You are viewing a plain text version of this content. The canonical link for it is here.
Posted to user@geronimo.apache.org by Hernan Cunico <hc...@gmail.com> on 2006/01/27 22:17:27 UTC
Re: Clustering Overview - 10.000 feet...

Hi Jules,
I took the liberty to do some very basic formating to your doc and put it in confluence already (I 
hope you won't mind :) )

Here is the link to the *Geronimo Clustering* doc:

http://opensource2.atlassian.com/confluence/oss/display/GERONIMO/Clustering

If you are OK with it I could do some additional formatting and editing to match it to the rest of 
the documentation.

Cheers!
Hernan

Jules Gosnell wrote:
> Rather than wait for resolution as to where exactly this document should 
> live, I thought I would put this out here before it fossilises on my 
> disc, so that people can get on with giving input.
> 
> This document is intended to bring together the various threads on 
> clustering into a skeleton which we can begin to flesh out. Thus is is 
> very incomplete... Please don't take offence at ommissions, mistakes, 
> gaps in my understanding, or statement of the obvious - this is just the 
> first broad brushstrokes, as evolved by the various clustering 
> discussions that have happened recently, drawn into a single, slightly 
> more orderly document - everything can change...
> 
> Until it finds a permanent home, I am happy to look after it and 
> endeavour to keep it up to date with any new threads. if you have a 
> particular change that you would like made, please let me know and I 
> will ensure that it gets in.
> 
> I hope this will give birth to a few more threads to fill in sparse 
> areas. Then we can hooks refs to this back into the doc and continue 
> forward....
> 
> 
> Jules
> 
> 
> ------------------------------------------------------------------------
> 
> 
> Geronimo Clustering Overview - 10,000 feet...
> 
> 
> Clustering is one of the key features that distinguishes an enterprise
> JEE implementation from the rest of the pack. As such it is an
> important requirement for Apache Geronimo.
> 
> By using clustering technology to provide a scalable and highly
> available platform for JEE deployment, Apache Geronimo will be able to
> compete on equal terms with existing commercial offerings.

## Given data

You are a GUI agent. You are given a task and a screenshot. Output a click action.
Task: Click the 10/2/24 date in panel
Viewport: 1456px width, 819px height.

## To be done
1. In the Geronimo clustering thread, why did Jules send out the overview before it was settled where the document would live? Answer in one to three sentences.
2. Translate this sentence from the Geronimo clustering thread into Spanish: "As such it is an important requirement for Apache Geronimo."
3. Continue the Geronimo clustering thread from its last sentence by writing the next part of the overview.

## Answers per task
1. He wanted to share it before it fossilized on his disk. He also wanted people to be able to get on with giving input.

2. Como tal, es un requisito importante para Apache Geronimo.

3.
> 
> This document will begin the task of :
> 
> - enumerating clustering requirements in Geronimo's tiers
> - abstracting out commonality from these
> - cataloguing software available to us that may be used to implement them
> - suggesting a clustering architecture
> 
> A 'Cluster' is an architecture that achieves scalability and high
> availability through the arrangement of multiple smaller, cheaper,
> less reliable, resources, rather than single large, expensive,
> extremely reliable ones.
> 
> Scalability is ensured by decoupling dependencies on shared resources
> so that related tasks may be run concurrently on many machines (nodes)
> in the cluster without interfering with each other. If your
> architecture achieves this, you can scale to service more users by
> just adding more nodes.
> 
> High Availability is achieved through redundancy. If one less-reliable
> node fails, you fail-over to the next. In this way, the availability
> of your system becomes not the sum, but the product of the
> availability of its constituent nodes.
> 
> The presence of State in a cluster, frustrates the achievement of both
> of these goals, through being a point of shared contention (many tasks
> may need to read/write the same piece of state at the same time) and
> a point of failure (if state is held in a fragile resource
> e.g. memory, that is lost, then so is the state i,e, it is no longer
> available).
> 
> Partitioning state can help restore scalability and making and
> maintaining multiple copies of state (replication) can be used to
> circumvent contention issues. Both solutions lead to further smaller
> problems such as ensuring that processes are run in the same partition
> as their state and ensuring consistancy of view across multiple copies
> of state etc.Other solutions and further problems abound.
> 
> The number of different uses of state within a cluster precludes the
> possibility of a single effective solution. So we need to devise
> solutions for each usecase within Geronimo.
> 
> We will enumerate and examine these usecases.
> 
> 
> Web
> ---
> 
> URL: http://java.sun.com/products/servlet/download.html#specs
> Interest Group: Jules Gosnell, Jan Bartel, Jeff Genender, David Jencks,...
> 
> Clustering in the web-tier has two points of implementation :
> 
> The HTTP Load Balancer:
> - our solution should work with any load-balancer
> - we can expect the LB to support some form of affinity (sticky or persistant sessions).
> 
> 
> The HttpSession:
> - large numbers of potentially large objects (more data in the tier than can comfortably be held in one node) - needs partitioned cache
> - typically frequently written
> - typically frequently read
> - typically a single consumer/client
> - transactionless
> - only one copy of an HttpSession may be 'active' at any one time
> - multi-threaded
> - pessimistic
> - suggested impl - WADI
> 
> 
> N.B.: Some other solutions allow the clustering of more than just the
> HttpSession. The spec only requires that data stored in the
> HttpSession is distributable.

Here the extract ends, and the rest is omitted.